**SOURCE PASSAGE**
The "City Game" against Carnegie Tech generated plenty of interest after Tech earned its first win in the series last fall. The Tartans led by third-year coach Walter Steffen were 3-1 on the season, having just lost to Washington & Jefferson 10 to 0. "Coach Wally Steffen declared: 'I feel the same way about the Pitt game as I did last Saturday when we tackled Wash.- Jeff. We are up against overwhelming odds and must have a lot of luck to win'." The Tech coaches decided the team should spend Thursday and Friday in the mountains, away from the distractions of the city, for their final preparations. "The Skibos feel they can take the scalp of the Panthers again, despite the fact of the heavy odds."

Coach Sutherland was leery: "You can say it for me that I fear Carnegie. To my mind they are every bit as strong as last year, and though they do not have Jimmy Robertson, I do not propose to take them lightly...Bastian is a threat all the time and one who will have to be guarded closely...Newman is a punter of no mean ability.." No one was badly bruised in the Johns Hopkins game so Sutherland was able use the same starting lineup against the Tartans.

Harry Camins of The Gazette Times noted: "The student bands of the two well-known local institutions will be on hand to supply the music..They will certainly make a pleasing picture; Carnegie's band attired in their kilts, Pitt's in their natty gold and blue regalia...The antics of the cheerleaders are not likely to go unnoticed."

Data entries:
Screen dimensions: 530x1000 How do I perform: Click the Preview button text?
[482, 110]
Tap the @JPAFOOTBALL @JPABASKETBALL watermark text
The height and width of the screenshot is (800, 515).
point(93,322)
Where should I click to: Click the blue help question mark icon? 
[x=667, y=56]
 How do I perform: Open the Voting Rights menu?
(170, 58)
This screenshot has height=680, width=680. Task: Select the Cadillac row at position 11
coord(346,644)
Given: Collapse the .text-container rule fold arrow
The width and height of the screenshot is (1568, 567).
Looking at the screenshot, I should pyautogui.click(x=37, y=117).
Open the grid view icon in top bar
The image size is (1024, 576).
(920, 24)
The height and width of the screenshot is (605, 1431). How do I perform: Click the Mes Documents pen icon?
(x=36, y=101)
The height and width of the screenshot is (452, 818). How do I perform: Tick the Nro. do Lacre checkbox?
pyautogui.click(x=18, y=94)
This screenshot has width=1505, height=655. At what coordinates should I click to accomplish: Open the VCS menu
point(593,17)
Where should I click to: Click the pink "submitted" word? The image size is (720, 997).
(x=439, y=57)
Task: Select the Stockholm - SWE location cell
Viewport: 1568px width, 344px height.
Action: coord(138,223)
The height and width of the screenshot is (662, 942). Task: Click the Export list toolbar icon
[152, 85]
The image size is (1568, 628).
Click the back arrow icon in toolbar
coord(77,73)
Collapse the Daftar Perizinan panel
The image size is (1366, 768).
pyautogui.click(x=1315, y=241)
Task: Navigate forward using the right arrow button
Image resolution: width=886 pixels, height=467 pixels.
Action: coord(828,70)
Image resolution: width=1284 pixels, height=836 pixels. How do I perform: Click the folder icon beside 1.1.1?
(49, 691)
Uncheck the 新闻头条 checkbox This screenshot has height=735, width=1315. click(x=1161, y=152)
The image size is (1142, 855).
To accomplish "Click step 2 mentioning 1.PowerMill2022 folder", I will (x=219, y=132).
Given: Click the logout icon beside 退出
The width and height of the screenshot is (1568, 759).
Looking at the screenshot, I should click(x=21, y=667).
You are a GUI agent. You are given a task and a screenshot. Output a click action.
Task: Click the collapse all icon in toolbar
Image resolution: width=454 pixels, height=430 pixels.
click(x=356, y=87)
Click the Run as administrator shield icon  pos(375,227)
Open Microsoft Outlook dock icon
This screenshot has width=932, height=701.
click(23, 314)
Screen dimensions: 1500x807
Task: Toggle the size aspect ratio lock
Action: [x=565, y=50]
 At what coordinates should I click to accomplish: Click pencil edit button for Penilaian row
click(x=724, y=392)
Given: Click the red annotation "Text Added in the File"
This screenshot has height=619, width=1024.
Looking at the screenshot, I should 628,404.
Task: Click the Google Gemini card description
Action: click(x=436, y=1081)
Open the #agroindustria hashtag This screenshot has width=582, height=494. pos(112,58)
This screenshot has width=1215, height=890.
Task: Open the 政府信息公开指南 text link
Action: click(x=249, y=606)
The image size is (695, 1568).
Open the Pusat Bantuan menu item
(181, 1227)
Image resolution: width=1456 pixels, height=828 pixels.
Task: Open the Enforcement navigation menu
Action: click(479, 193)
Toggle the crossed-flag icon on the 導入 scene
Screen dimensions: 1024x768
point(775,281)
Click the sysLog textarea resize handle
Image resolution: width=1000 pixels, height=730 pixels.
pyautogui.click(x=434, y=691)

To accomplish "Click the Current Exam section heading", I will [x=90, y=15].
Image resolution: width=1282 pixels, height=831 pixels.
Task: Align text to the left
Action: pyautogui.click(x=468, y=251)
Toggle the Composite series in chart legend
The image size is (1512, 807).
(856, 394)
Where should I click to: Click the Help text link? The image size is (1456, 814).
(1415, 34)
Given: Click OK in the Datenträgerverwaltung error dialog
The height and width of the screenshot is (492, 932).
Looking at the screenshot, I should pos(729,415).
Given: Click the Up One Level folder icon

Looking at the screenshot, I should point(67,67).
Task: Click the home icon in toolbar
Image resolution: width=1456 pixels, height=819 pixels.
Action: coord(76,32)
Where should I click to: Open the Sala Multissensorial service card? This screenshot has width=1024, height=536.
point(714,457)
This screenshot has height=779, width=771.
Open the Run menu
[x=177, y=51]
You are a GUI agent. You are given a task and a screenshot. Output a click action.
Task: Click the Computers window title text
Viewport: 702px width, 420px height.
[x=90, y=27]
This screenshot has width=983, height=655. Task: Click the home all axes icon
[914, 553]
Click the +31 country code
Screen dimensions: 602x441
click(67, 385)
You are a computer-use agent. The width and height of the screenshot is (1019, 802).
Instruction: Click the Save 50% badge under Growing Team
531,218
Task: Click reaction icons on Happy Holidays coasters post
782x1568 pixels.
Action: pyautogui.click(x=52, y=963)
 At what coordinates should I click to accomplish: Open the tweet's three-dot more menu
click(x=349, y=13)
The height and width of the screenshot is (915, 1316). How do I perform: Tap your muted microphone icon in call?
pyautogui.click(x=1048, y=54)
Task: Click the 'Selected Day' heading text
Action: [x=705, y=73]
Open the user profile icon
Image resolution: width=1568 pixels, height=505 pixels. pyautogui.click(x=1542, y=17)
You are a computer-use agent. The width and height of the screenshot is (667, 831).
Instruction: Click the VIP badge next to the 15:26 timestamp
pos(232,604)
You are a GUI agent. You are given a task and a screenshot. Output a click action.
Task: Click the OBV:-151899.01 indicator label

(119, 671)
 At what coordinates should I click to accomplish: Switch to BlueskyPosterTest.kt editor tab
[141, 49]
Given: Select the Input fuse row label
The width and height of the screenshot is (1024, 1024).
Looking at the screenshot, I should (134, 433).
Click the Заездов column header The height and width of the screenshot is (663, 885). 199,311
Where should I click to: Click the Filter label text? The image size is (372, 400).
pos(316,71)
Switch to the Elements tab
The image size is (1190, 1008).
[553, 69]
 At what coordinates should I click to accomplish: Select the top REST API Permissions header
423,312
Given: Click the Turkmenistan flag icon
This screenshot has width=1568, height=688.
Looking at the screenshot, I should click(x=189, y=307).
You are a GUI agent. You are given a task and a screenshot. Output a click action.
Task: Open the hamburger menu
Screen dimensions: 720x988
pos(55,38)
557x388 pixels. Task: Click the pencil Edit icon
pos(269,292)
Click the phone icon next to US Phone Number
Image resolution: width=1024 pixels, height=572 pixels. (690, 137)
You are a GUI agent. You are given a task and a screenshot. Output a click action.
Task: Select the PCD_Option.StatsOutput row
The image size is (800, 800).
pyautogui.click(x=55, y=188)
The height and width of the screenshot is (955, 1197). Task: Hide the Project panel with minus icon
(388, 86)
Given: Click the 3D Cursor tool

**WORK TO COMPLETE**
(a) According to the passage on the Pitt–Carnegie Tech "City Game," where did the Tech coaches decide the team should spend Thursday and Friday for final preparations?
(b) Continue the passage on the Pitt–Carnegie Tech "City Game" from its final sentence.

**PER-TASK OUTPUTS**
(a) In the mountains, away from the distractions of the city.

(b)
The Gazette Times reported: "As the glorious, golden October sun was making its disappearance over the western portals of the city, Carnegie Tech stood over the prostrate form of the Pitt Panther, who fell exhausted within two yards of knotting the count and possibly emerging victorious by a one-point margin, on the battle-torn gridiron at Forbes Field yesterday afternoon. The score was 6 to 0 in the Tartan's favor enabling them to retain the laurels won for the first time in history just about a 12-month ago, emblematic of their football supremacy within the confines of Pittsburgh."

In the first 10 minutes of action Pitt had the ball inside the Tech 5-yard line twice and came up empty.
Later in the period Tech center Manby intercepted William Ashbaugh's forward pass on the Tech 35-yard line. "On a fake double pass (Tech fullback) Beede got loose at right tackle and ran 62 yards to the Pitt two-yard line." On second down halfback "Newman took a double pass and went over at left tackle." The extra point was unsuccessful. Tech led 6 to 0. On Tech's next possession they advanced the ball to the Pitt 5-yard line but the Panther defense stiffened and forced a field goal attempt that came up short. Halftime score: Tech 6 - Pitt 0. After intermission Pitt gained 13 first downs to Tech's one but were unable to score. Their last drive penetrated the Tech 5-yard line for a fourth time. On fourth down, "up bobbed Manby, down went (Jesse) Brown and with him Pitt's fourth, best and last chance to at least tie the score." Carnegie Tech had a 2-game win streak over the Panthers.

Carnegie Tech finished the season with a 5-4 record.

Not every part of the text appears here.